■ Task instructions
Extract each line of the items below that contains the string "agent", and copy those lines in full.

■ Source material
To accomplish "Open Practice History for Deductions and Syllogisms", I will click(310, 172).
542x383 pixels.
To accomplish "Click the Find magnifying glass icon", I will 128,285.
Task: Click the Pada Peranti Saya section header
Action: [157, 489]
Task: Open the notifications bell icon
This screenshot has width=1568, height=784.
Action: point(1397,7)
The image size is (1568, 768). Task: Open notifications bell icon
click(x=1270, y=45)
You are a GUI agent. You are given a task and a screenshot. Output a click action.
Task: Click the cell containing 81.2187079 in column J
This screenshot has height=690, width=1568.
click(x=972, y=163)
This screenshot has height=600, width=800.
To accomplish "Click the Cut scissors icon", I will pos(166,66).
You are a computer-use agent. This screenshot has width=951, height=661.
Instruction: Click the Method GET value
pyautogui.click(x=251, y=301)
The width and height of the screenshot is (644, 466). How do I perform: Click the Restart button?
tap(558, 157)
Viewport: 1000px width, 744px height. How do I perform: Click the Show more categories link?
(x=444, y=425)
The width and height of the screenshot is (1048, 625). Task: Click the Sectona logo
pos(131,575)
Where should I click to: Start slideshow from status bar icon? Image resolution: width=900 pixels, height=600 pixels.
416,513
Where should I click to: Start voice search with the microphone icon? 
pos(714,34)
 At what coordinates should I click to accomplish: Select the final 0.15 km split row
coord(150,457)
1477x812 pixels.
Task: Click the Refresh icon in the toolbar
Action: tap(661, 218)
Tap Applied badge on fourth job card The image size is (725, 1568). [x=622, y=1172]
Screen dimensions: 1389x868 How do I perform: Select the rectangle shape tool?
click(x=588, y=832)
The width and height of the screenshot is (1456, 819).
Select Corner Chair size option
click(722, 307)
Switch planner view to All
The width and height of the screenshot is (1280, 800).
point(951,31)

■ Solution for this problem
You are a GUI agent. You are given a task and a screenshot. Output a click action.
You are a computer-use agent. This screenshot has width=951, height=661.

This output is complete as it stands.